When searching for educational efforts aimed at increasing awareness of the importance of basic GIO prevention methods among providers, we found only one other interventional study, which was performed in an academic-based rheumatology practice.12 This study involved 373 rheumatoid arthritis patients on chronic GC treatment and was aimed at increasing adherence to GIO prevention measures using (1) a lecture and discussion regarding optimal management of GIO; (2) confidential doctor-specific audit on GIO management; and (3) mailed reminders including concise pharmacologic recommendations. Similar to our study, this three-pronged interventional measure had no impact on GIO prevention measures, nor on bone mineral density (BMD) testing and pharmacologic therapy.12 Recently, more effort has been placed into utilizing computerized systems to help increase adherence to osteoporosis prevention and treatment guidelines. For instance, a 2018 audit13 on implementation of the British National Osteoporosis Guidelines Group (NOGG) 2017 guidelines6 utilized a computerized healthcare intelligence tool able to access primary care clinical data on 5,496 patient subscribers. The audit singled out patients prescribed GC at least three times during the last calendar year and classified this patient population as at high, intermediate, or low risk of osteoporosis fracture based on the frequency and dose of GC exposure and FRAX® score, if available. Automated letters were sent to patients meeting the defined thresholds: high-risk patients received an alendronate prescription with an explanation; intermediate-risk patients received a BMD testing referral; and low-risk patients received an educational leaflet on lifestyle changes.

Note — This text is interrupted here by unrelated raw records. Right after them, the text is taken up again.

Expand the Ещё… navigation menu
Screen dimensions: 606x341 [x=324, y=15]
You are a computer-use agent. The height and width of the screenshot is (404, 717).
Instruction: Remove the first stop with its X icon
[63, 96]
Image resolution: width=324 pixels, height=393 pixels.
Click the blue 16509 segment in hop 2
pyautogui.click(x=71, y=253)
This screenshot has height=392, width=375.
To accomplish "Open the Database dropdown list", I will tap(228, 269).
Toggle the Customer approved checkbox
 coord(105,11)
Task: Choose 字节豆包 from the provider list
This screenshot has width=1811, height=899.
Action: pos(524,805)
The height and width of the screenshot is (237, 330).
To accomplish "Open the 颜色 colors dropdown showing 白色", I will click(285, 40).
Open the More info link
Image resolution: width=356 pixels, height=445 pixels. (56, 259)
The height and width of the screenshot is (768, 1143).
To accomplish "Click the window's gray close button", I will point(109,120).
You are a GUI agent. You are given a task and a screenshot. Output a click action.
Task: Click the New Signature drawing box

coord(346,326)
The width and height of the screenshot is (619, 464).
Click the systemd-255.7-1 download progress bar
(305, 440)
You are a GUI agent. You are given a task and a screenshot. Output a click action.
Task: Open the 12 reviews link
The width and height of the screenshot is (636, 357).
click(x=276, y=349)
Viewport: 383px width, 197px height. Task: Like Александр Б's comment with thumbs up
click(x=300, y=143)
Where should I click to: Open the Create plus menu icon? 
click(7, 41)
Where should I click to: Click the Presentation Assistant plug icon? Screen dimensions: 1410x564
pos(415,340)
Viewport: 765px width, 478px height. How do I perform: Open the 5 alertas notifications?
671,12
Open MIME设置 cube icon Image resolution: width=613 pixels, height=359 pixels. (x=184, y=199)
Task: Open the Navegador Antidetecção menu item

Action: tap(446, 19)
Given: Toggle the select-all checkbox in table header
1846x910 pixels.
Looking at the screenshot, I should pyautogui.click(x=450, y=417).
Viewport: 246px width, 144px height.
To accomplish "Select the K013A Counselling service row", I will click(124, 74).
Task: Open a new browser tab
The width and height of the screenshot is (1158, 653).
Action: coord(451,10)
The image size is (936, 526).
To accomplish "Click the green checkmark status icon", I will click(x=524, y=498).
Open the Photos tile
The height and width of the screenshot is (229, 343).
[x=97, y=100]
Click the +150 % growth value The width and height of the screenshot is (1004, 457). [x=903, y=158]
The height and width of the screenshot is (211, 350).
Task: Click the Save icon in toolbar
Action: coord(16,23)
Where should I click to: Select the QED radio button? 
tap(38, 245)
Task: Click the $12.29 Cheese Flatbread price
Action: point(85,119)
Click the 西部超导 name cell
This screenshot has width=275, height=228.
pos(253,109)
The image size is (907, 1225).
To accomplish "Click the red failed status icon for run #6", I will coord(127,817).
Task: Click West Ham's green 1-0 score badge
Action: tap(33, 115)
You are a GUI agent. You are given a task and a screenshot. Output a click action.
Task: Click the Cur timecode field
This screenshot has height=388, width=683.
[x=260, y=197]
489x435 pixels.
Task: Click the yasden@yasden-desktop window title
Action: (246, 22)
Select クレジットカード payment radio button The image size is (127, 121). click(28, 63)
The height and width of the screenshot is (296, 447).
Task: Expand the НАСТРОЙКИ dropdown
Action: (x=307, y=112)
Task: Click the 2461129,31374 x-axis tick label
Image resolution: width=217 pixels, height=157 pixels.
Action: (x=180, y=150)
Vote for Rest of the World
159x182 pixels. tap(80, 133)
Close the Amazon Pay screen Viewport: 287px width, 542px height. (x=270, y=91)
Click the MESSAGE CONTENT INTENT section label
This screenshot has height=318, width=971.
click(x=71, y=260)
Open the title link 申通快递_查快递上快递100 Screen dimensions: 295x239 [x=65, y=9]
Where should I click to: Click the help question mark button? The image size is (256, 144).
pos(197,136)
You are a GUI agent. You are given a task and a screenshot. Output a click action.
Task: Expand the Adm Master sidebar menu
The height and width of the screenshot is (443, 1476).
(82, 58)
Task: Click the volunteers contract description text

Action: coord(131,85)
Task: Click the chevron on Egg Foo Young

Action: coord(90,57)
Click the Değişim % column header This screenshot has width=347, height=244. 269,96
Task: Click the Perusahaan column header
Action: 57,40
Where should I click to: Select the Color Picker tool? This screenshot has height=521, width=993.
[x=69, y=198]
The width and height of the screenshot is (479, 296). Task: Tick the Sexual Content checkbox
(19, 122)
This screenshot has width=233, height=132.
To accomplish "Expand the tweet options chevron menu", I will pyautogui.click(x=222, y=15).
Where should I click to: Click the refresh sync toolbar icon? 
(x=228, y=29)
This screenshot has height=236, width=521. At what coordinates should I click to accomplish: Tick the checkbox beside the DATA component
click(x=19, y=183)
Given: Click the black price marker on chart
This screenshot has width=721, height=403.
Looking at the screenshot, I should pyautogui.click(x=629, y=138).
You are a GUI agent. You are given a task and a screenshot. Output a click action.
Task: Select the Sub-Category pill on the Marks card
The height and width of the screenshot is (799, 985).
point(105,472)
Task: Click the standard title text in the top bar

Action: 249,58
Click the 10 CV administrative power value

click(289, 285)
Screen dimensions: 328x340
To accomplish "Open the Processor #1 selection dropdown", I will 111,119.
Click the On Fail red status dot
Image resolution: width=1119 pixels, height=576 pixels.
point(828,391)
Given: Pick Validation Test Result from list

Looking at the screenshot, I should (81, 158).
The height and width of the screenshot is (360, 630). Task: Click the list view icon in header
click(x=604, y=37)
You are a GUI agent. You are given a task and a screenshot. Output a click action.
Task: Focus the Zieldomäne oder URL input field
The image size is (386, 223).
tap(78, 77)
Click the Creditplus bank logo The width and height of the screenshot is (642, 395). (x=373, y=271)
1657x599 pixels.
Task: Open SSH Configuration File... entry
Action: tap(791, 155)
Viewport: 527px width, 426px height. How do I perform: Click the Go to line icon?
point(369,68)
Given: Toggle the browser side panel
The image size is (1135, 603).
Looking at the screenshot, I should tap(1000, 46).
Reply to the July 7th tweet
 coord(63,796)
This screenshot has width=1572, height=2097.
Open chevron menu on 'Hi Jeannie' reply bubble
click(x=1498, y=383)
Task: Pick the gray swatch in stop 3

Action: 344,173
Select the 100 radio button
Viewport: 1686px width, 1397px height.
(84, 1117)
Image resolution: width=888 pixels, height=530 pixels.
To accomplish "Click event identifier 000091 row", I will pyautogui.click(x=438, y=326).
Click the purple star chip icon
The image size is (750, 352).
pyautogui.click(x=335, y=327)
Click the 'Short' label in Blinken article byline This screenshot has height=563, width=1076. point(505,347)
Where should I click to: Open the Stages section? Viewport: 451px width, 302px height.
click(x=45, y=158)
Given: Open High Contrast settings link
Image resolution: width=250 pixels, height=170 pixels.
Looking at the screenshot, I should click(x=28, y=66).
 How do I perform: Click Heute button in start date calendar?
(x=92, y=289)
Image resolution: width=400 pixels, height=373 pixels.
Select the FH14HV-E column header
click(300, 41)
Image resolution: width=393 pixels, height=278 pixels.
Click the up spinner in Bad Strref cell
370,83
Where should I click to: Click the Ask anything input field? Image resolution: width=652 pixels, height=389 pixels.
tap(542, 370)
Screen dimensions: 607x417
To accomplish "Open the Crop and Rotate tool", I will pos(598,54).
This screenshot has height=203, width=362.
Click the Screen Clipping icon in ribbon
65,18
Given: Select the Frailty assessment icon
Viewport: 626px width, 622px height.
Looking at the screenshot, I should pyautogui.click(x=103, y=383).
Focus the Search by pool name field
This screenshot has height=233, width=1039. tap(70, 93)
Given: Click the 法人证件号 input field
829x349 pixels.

Following implementation of this algorithmic tool, adherence to bisphosphonate treatment for qualifying patients improved from 25% to 92% within a 6-month period.13 One limitation of this computerized tool was its inclusion of patients with chronic kidney disease or patients with upcoming dental work who would normally not be prescribed bisphosphonates; however, such computerized algorithms may be improved once instituted and could play a role in GIO prevention.